Goal of the exercise = Identify every line in the data below that contains the string "pixels", and copy each such line in full.

=-=-=-=-=

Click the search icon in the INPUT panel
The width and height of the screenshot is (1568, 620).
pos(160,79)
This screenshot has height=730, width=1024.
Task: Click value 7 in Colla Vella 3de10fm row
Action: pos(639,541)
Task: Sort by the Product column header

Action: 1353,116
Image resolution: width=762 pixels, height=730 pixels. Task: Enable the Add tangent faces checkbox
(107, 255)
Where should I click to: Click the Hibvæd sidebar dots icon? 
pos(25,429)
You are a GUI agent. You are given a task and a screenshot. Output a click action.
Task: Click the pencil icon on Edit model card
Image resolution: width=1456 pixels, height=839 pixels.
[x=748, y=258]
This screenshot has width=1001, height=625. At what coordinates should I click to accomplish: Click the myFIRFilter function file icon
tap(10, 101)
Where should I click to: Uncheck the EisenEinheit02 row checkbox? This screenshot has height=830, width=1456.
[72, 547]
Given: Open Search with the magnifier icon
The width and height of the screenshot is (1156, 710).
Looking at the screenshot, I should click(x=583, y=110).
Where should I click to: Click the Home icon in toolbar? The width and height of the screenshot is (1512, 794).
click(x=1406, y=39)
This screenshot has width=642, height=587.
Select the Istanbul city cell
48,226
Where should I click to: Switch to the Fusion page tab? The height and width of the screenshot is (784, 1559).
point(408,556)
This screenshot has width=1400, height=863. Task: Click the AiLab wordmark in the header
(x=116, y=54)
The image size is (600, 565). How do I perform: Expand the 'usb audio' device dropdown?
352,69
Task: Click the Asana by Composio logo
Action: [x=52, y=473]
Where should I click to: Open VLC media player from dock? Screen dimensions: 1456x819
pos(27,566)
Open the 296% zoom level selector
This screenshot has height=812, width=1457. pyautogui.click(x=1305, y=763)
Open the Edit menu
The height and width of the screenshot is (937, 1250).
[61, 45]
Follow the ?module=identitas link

=-=-=-=-=

Exercise result =
Image resolution: width=762 pixels, height=730 pixels. Task: Enable the Add tangent faces checkbox
Image resolution: width=1456 pixels, height=839 pixels.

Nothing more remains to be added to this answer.